A dislexia é caracterizada por entraves de aprendizado de leitura e ortografia. Crianças com dislexia costumam ter dificuldade também em distinguir sons e fonemas dentro das palavras, ou em recordar informações que veem e escutam.
Maryanne Wolf tem um filho disléxico e dirige um centro de estudos sobre a dislexia na Universidade da Califórnia. E lamenta que tantas crianças com essa característica sejam taxadas de incapazes ou preguiçosas, em vez de diagnosticadas e ajudadas.
“O enredo da história da dislexia poderia ser contado com pequenas variações em todo o mundo”, escreve Wolf em O Cérebro Leitor.
“Uma criança inteligente, digamos um menino, chega à escola cheio de vida e entusiasmo; se esforça para aprender a ler como todo mundo, mas, diferentemente de todos, parece que não conseguirá aprender; seus pais lhe dizem para se esforçar mais um pouco; os professores lhe dizem que ‘não está trabalhando com todo seu potencial’; alguns colegas o chamam de ‘retardado’, ‘idiota’; recebe a mensagem avassaladora de que não terá muito valor; e assim, essa criança deixa a escola sem qualquer traço do entusiasmo inicial de quando entrou”, afirma ela.
Em seu livro, a pesquisadora cita algumas hipóteses para explicar a dislexia, como uma possível falha nas estruturas de linguagem ou visão do cérebro. Também é possível que pessoas disléxicas usem circuitos cerebrais diferentes dos de um leitor típico.

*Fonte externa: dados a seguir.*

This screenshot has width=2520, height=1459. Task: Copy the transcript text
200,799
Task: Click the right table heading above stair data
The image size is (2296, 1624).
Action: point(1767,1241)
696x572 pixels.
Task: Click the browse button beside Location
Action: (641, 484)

“Já conhecemos muito, mas muito ainda precisa ser explicado na história e nos mistérios da dislexia”, diz Wolf.
“Em muitos casos, o cérebro nunca atinge os estágios mais elevados de desenvolvimento da leitura, pois leva muito tempo para conectar as primeiras partes do processo. Muitas crianças com dislexia literalmente não têm tempo para processar a informação escrita.”
Ao mesmo tempo, muitas pessoas com dislexia são consideradas excepcionalmente criativas e inteligentes.
Inclusive existe o debate de que grandes gênios da humanidade, como Leonardo da Vinci, Thomas Edison e Albert Einstein possam ter sido disléxicos.
Da Vinci, por exemplo, tinha dificuldade com a leitura e às vezes escrevia da direita pra esquerda, e com erros ortográficos e sintáticos.
“A maioria das pessoas com dislexia não possui talentos espetaculares como os de Edison ou Leonardo, mas parece haver um grande número de pessoas portadoras de dislexia extraordinariamente talentosas”, escreve Wolf.
Além disso, hoje já existem muitas estratégias para ajudar crianças com essa e outras dificuldades de leitura.
“O principal é tentar ajudar as crianças a descobrirem a sensação de terem um santuário de leitura”, afirma Wolf à BBC News Brasil. “No começo, é claro, as histórias são muito simples e com o tempo vão ficando mais complexas. Mas sempre enfatizando habilidades como capacidade de dedução, empatia e pensar por conta própria.”